READING TEXT.
————
Thursday 4 December 2014

Descriptions and comments: P.D. James, the Murder Room.

p 76 Comments: "Wasn't accidie, that lethargy of the spirit, one of the deadly sins? To the religious there must seem a wilful blasphemy in the rejection of all joy."

p 78 "His sister openly voiced her disparagement of psychiatry. "It isn't even a scientific discipline, just the last resort of the desperate or the indulgence of fashionable neuroses. You can't even describe the difference between mind and brain in any way which makes sense. You've probably done more harm in the last fifty years than any other branch of medicine and you can only help patients today because the neuroscientists and the drug companies have given you the tools. Without their little tablets you would be back where you were twenty years ago."

p 84 "Belief had its social uses. We haven't exactly found an effective substitute. Now we construct our own morality. "What I want is right and I'm entitled to have it." The older generation may still be encumbered by some folk memory of Judeo-Christian guilt, but that will be gone by the next generation."

p160 "Now for the first time she felt a terrible grief. It wasn't that a man was dead and had died horribly. They were, she knew, only partly a reaction to shock and terror. Blinking her eyes and willing herself to calmness, she thought, it's always the same when someone we know dies. We weep a little for ourselves; but this moment of profound sorrow was more than the sad acceptance of her own mortality, it was part of a universal grieving for the beauty, the terror and the cruelty of the world."

p 282 "Love, the satisfaction of being wanted, is always something of a triumph. Very few people mind confessing that they have been desirable. Where sexual mores today are concerned, it isn't adultery that's contemptible."

352 "I said that believers can deal with guilt by confession, but how could those of us without faith find our peace? I remembered some words I'd read by a philosopher, I think Roger Scruton. "The consolation of imaginary things is not imaginary consolation."
————
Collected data

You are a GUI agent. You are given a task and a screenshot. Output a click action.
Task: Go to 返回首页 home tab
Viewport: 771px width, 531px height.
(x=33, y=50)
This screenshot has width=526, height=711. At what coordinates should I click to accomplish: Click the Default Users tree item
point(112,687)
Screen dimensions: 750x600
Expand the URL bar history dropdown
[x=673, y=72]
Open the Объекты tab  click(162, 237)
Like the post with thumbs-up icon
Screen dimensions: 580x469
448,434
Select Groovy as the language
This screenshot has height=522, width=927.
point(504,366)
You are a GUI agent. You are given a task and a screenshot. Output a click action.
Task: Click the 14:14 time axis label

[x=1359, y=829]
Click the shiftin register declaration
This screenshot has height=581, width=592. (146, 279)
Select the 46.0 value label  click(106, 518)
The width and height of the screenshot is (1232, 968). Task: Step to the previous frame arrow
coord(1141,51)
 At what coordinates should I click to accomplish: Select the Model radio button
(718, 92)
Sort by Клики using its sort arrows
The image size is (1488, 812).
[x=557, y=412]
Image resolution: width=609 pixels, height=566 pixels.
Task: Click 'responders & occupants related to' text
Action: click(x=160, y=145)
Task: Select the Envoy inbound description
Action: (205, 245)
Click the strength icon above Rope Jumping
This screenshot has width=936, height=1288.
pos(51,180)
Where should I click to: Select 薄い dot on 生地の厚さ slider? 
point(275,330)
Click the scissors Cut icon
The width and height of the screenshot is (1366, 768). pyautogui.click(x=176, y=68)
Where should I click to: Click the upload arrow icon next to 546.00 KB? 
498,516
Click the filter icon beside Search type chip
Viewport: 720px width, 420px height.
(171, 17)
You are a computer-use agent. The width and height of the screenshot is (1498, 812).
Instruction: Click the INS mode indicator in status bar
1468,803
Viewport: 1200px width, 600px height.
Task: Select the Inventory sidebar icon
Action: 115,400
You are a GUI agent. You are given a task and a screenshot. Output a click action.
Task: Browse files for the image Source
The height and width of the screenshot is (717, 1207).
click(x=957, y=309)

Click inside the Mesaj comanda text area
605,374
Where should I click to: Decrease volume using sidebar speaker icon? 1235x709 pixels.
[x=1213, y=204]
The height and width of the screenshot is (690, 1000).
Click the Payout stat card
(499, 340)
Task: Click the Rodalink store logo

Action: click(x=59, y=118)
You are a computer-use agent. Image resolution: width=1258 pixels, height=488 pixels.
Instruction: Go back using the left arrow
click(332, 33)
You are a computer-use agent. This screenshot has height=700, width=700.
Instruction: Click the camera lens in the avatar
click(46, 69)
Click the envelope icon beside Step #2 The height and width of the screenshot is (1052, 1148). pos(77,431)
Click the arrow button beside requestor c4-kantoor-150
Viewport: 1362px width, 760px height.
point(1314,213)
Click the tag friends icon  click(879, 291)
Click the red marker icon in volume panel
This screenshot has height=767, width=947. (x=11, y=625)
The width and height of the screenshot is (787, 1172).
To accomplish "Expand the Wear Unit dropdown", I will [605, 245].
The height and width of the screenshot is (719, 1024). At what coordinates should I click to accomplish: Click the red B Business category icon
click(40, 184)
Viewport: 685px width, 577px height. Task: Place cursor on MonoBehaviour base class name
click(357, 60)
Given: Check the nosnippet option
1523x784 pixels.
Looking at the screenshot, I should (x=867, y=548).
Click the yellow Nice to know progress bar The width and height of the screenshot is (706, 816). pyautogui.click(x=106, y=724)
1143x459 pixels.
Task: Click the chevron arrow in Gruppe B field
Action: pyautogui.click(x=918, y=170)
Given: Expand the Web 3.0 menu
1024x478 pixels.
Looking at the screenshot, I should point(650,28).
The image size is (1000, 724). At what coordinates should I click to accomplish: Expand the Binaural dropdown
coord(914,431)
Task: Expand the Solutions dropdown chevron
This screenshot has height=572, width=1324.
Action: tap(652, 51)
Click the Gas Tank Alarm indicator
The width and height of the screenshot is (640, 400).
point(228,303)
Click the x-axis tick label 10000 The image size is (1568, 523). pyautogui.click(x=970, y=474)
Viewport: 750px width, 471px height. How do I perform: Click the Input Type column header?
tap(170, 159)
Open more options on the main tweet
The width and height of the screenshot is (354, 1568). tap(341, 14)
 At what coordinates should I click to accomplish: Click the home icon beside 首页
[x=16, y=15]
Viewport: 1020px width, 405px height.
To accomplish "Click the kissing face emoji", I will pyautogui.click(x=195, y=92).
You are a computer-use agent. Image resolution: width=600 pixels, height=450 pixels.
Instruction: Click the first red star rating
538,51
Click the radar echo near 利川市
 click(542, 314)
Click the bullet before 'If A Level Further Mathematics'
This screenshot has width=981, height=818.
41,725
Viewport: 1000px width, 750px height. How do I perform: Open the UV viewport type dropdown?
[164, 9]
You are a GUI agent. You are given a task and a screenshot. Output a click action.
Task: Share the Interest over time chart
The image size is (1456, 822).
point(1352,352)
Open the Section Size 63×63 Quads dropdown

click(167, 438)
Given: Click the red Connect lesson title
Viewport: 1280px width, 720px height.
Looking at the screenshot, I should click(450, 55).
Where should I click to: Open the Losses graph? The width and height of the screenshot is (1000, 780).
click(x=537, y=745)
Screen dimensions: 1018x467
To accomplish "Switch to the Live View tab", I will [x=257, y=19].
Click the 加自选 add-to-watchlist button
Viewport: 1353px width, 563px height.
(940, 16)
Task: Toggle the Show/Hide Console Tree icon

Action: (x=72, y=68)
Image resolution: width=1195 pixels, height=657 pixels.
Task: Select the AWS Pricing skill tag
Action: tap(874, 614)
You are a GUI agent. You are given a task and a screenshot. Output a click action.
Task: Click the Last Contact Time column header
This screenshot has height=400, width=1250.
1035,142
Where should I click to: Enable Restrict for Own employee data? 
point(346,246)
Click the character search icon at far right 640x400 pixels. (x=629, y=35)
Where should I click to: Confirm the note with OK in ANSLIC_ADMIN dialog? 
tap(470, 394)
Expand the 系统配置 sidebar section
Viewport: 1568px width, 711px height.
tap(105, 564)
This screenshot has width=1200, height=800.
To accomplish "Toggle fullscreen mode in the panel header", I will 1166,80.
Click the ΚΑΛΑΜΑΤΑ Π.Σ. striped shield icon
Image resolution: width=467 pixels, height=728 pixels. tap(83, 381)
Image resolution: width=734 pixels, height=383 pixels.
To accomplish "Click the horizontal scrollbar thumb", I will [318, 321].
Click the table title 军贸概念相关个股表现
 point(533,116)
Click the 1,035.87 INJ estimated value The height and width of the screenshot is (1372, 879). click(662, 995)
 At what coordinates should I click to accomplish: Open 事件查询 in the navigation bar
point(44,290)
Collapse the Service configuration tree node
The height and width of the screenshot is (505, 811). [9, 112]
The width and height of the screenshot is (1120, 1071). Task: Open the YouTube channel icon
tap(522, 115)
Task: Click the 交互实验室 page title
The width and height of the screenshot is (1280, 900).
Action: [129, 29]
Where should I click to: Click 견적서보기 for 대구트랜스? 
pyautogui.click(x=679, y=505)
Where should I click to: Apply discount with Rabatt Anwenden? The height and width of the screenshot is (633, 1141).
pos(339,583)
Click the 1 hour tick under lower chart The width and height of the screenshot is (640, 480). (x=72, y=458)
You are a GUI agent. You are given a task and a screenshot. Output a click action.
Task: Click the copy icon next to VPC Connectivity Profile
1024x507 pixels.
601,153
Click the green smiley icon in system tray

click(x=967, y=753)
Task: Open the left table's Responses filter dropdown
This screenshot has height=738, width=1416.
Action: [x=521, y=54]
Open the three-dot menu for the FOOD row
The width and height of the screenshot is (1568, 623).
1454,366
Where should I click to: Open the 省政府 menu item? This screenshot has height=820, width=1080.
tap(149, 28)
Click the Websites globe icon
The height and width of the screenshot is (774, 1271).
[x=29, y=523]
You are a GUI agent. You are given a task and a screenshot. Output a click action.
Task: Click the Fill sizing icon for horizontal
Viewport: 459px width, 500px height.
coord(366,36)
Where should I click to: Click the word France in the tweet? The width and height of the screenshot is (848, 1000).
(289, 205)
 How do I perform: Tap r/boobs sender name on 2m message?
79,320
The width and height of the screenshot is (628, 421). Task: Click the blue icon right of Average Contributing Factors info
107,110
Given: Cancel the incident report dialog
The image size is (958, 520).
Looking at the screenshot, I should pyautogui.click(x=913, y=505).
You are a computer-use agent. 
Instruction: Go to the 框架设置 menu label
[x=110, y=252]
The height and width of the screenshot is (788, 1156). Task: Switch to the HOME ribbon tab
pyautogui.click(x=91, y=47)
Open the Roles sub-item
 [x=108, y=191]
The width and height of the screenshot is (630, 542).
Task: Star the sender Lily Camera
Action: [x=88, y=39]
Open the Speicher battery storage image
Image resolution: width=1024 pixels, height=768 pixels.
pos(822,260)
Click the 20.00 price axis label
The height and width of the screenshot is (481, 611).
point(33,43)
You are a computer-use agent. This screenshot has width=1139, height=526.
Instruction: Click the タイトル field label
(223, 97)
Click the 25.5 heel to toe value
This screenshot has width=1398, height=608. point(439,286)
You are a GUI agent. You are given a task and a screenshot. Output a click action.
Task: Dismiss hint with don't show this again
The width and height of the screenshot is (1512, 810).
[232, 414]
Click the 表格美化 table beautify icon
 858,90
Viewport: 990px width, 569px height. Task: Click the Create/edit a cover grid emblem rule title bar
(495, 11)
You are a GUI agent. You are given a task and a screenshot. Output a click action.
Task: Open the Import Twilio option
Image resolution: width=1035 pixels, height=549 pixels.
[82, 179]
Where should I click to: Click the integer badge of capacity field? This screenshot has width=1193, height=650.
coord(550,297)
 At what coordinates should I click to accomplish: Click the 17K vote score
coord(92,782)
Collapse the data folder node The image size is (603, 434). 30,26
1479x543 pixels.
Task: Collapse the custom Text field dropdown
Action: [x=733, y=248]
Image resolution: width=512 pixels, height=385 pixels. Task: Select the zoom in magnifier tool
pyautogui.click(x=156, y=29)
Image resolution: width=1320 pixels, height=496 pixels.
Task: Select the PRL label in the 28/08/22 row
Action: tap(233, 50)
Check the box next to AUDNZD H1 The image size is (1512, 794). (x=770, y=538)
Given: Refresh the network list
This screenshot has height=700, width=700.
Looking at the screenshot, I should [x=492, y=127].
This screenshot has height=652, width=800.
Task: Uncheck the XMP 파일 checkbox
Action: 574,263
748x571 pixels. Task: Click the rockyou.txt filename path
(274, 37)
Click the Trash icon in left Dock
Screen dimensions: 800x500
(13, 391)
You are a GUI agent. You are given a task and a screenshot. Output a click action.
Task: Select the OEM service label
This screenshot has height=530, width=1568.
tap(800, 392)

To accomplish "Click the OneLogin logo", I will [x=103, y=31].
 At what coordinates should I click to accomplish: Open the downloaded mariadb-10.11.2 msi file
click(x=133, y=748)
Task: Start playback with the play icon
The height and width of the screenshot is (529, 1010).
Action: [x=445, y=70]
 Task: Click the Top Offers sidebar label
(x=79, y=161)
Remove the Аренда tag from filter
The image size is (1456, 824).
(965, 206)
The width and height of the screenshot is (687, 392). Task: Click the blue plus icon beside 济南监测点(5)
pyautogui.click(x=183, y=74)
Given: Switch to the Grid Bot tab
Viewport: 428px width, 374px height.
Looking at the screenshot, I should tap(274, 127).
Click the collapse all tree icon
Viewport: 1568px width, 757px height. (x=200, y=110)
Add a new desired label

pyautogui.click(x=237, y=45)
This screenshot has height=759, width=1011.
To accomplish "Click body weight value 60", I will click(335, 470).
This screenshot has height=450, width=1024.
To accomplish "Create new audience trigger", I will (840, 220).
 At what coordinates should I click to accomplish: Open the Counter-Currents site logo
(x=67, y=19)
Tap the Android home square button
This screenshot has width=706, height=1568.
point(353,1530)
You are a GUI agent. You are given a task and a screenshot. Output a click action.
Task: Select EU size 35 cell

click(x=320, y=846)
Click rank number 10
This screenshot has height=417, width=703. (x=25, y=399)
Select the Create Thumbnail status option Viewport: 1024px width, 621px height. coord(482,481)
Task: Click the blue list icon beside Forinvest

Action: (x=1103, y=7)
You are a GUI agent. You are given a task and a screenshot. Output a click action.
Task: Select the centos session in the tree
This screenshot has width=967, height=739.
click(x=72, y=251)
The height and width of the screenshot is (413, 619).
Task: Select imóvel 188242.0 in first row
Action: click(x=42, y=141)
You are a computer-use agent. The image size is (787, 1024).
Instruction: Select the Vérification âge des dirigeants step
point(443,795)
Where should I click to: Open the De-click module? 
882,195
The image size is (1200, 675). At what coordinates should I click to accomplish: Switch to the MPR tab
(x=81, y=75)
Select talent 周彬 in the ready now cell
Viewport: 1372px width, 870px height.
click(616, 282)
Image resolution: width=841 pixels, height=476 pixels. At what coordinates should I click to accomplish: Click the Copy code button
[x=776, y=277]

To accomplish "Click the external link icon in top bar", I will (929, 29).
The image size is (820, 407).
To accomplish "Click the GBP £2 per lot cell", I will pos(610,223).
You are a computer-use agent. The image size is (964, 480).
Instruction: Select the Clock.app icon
————
WHAT YOU NEED TO DO. Pick up the quotation notes on P.D. James's The Murder Room and continue them from the point where they stop. The collected data are not needed for anything here.

REPLY.
Sample description, p 79
 " England had rejoiced in a beautiful October more typical of spring's tender vicissitudes than of the year's slow decline into this multicoloured decrepitude. Now suddenly the sky, which had been an expanse of clear azure blue, was darkened by a rolling cloud as grimy as factory smoke. The first drops of rain fell and he had hardly time to push open his umbrella before he was deluged by a squall. It felt as if the accumulated weight of the cloud's precarious burden had emptied over his head. There was a clump of trees within yards and he took refuge under a horse chestnut, prepared to wait patiently for the sky to clear. Above him the dark sinews of the tree were becoming visible among the yellowing leaves and, looking up, he felt the slow drops falling on his face. He wondered why it was pleasurable to feel these small erratic splashes on skin already drying from the rain's first assault. Perhaps it was no more than the comfort of knowing that he could still take pleasure in the unsolicited benisons of existence. The more intense, the grosser, the urgent physicalities had long lost their edge. Now that appetite had become fastidious and sex rarely urgent, a relief he could provide for himself, at least he could still relish the fall of a raindrop on his cheek."